Stored records
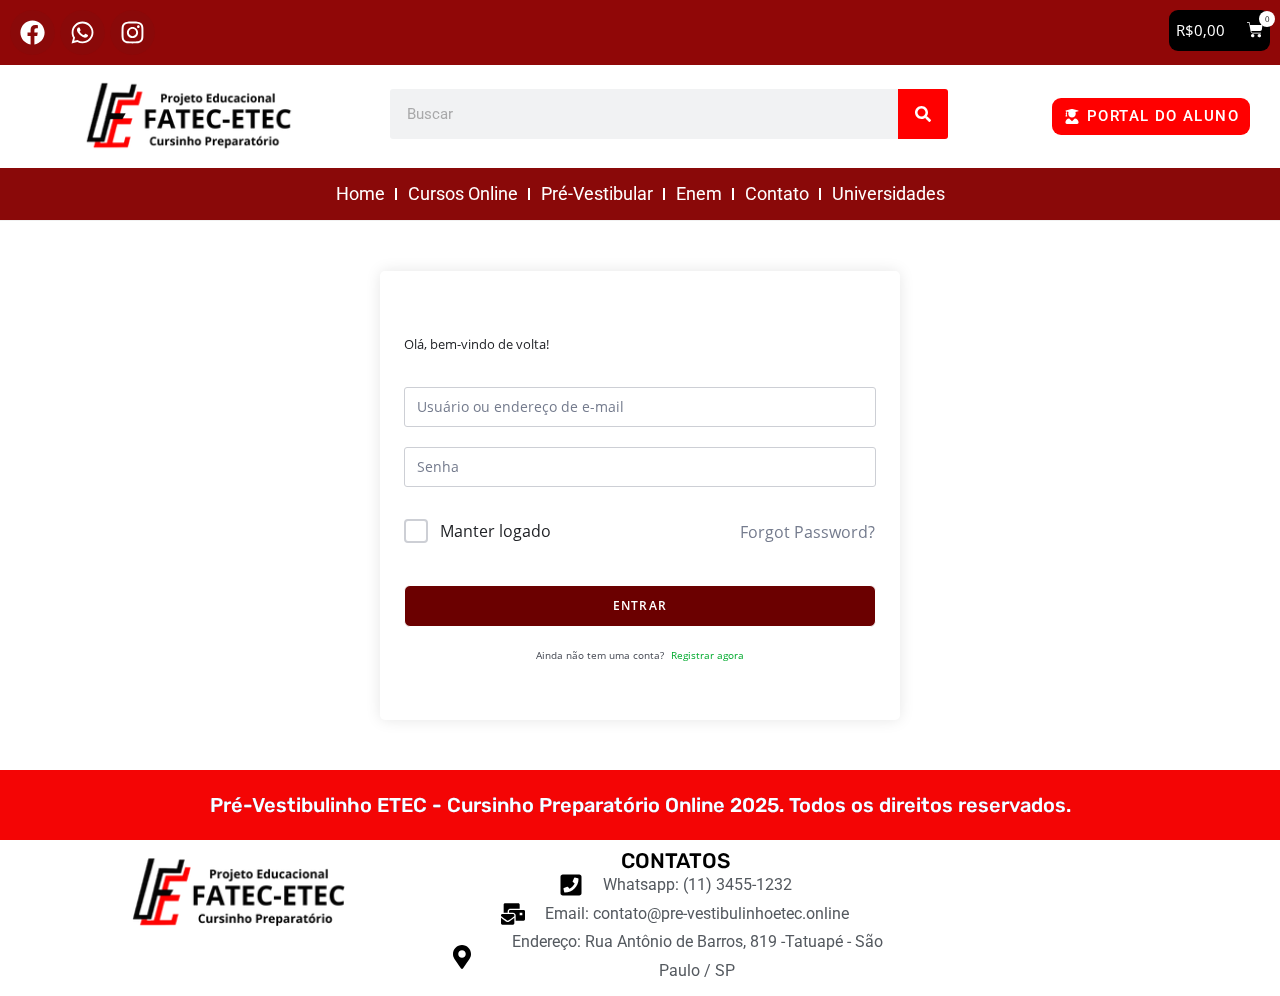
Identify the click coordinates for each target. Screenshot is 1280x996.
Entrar (640, 605)
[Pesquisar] (923, 114)
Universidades (888, 193)
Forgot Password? (807, 532)
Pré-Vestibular (597, 193)
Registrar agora (707, 655)
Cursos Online (463, 193)
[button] (1219, 30)
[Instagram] (132, 32)
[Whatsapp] (82, 32)
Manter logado (495, 531)
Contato (777, 193)
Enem (699, 193)
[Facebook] (32, 32)
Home (360, 193)
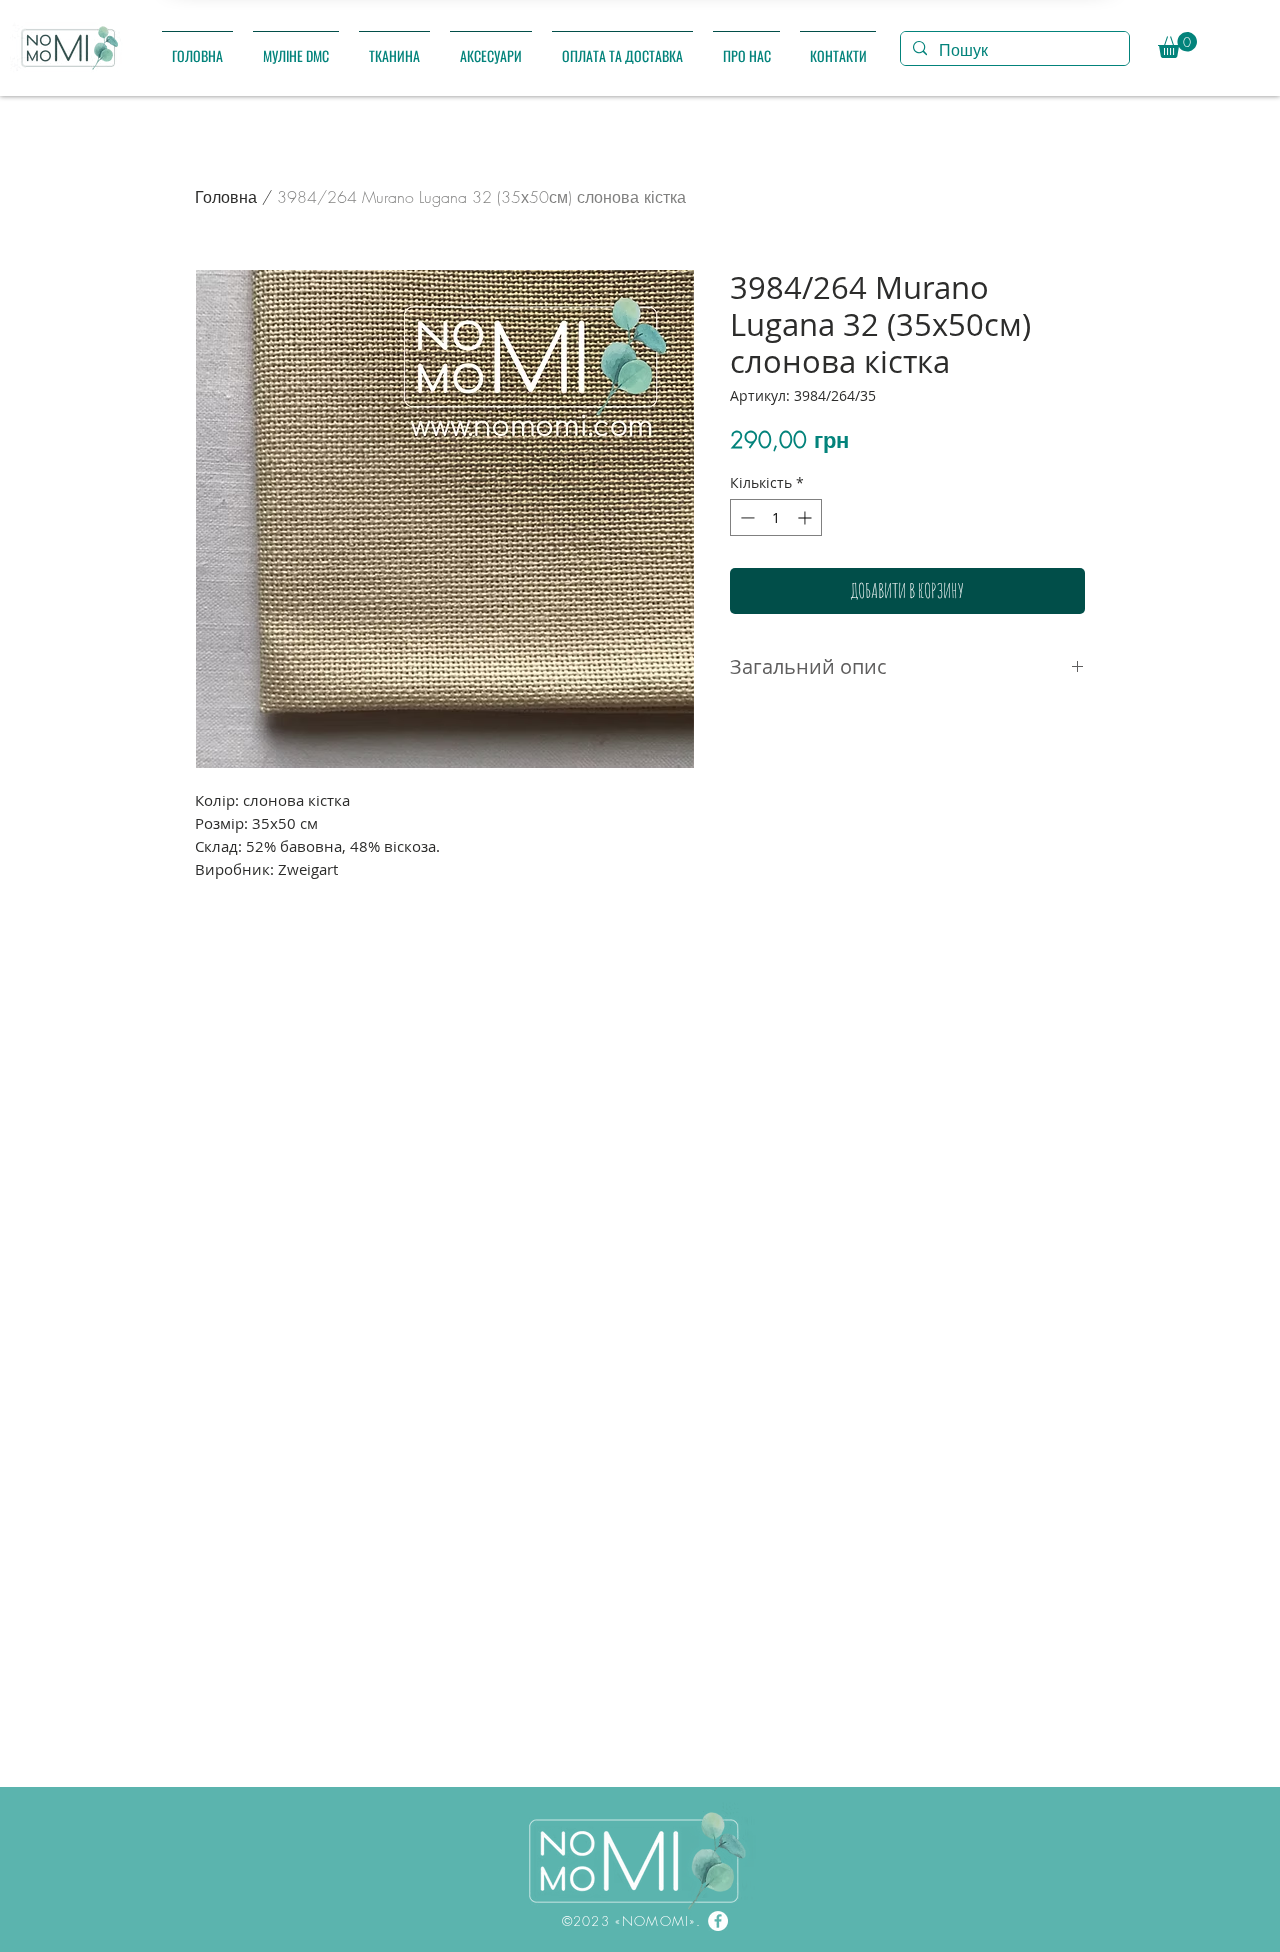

▶ [What is required]: Copy exactly, and only, the lines running from the one containing "Entrar (640, 605)" through the final line of the data, and omit the pictures.

▶ [Problem solution]:
Entrar (640, 605)
[Pesquisar] (923, 114)
Universidades (888, 193)
Forgot Password? (807, 532)
Pré-Vestibular (597, 193)
Registrar agora (707, 655)
Cursos Online (463, 193)
[button] (1219, 30)
[Instagram] (132, 32)
[Whatsapp] (82, 32)
Manter logado (495, 531)
Contato (777, 193)
Enem (699, 193)
[Facebook] (32, 32)
Home (360, 193)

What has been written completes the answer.